Effects of wortmannin and latrunculin A on slow endocytosis at the frog neuromuscular junction.

D A Richards1, S O Rizzoli, W J Betz.   

Abstract

Phosphoinositides are key regulators of synaptic vesicle cycling and endocytic traffic; the actin cytoskeleton also seems to be involved in modulating these processes. We investigated the effects of perturbing phosphoinositide signalling and actin dynamics on vesicle cycling in frog motor nerve terminals, using fluorescence and electron microscopy, and electrophysiology. Antibody staining for beta-actin revealed that actin surrounds but does not overlap with synaptic vesicle clusters. Latrunculin A, which disrupts actin filaments by binding actin monomers, and wortmannin, an inhibitor of phosphatidyl inositol-3-kinase (PI3-kinase), each disrupted the pattern of presynaptic actin staining, but not vesicle clusters in resting terminals.

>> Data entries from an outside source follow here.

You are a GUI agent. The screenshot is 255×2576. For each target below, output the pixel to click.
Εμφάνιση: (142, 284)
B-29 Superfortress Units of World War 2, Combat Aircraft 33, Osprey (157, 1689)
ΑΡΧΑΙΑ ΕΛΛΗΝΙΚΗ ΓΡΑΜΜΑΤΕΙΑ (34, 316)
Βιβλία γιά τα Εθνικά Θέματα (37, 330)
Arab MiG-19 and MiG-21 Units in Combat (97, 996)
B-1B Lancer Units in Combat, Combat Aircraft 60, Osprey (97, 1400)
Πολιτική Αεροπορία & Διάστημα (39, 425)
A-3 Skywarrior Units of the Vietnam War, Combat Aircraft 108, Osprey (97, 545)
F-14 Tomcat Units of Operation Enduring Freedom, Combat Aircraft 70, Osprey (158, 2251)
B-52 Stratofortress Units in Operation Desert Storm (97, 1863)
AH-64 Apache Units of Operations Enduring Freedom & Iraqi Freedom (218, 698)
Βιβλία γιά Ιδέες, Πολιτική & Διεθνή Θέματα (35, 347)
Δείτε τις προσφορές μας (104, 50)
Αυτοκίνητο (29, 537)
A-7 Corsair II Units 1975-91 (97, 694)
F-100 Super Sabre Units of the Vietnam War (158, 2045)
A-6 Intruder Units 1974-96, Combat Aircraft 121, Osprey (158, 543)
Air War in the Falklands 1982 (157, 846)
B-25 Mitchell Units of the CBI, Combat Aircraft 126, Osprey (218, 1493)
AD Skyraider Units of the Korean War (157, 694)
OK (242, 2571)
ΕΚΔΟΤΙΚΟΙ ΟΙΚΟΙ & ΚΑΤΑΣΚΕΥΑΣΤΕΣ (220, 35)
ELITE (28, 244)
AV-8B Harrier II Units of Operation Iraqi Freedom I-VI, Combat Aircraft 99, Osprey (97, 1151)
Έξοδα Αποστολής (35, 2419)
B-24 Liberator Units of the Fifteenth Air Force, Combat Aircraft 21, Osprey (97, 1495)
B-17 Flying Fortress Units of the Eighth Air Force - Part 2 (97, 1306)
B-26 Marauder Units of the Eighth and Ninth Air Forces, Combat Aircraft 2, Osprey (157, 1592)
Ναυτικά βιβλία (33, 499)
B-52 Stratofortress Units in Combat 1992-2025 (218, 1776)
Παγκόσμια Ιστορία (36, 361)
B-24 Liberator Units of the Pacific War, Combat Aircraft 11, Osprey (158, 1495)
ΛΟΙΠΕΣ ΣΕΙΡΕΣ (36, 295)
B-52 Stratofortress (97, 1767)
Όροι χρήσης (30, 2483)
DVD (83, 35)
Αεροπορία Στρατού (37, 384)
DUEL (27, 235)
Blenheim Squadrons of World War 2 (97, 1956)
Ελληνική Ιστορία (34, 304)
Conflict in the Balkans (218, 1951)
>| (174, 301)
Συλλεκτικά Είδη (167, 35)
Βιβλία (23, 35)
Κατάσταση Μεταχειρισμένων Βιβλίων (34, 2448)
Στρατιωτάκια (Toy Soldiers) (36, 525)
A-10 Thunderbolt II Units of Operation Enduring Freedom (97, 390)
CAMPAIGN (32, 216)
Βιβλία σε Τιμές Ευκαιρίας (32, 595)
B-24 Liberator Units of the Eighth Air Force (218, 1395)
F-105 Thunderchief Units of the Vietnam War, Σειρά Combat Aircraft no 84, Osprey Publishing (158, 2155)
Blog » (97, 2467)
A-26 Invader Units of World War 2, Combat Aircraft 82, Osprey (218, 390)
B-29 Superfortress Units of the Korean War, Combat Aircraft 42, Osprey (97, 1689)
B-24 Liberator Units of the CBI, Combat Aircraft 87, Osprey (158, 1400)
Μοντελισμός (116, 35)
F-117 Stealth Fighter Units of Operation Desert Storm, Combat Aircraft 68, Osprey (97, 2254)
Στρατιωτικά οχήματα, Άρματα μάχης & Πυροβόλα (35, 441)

Latrunculin A, but not wortmannin, also reduced vesicle mobilization and exocytosis. Both drugs inhibited the stimulation-induced uptake of the styryl dye FM1-43 and blocked vesicle reformation from internalized membrane objects after tetanic stimulation. These results are consistent with a role of PI3-kinase and the actin cytoskeleton in the slow pathway of vesicle endocytosis, used primarily by reserve pool vesicles.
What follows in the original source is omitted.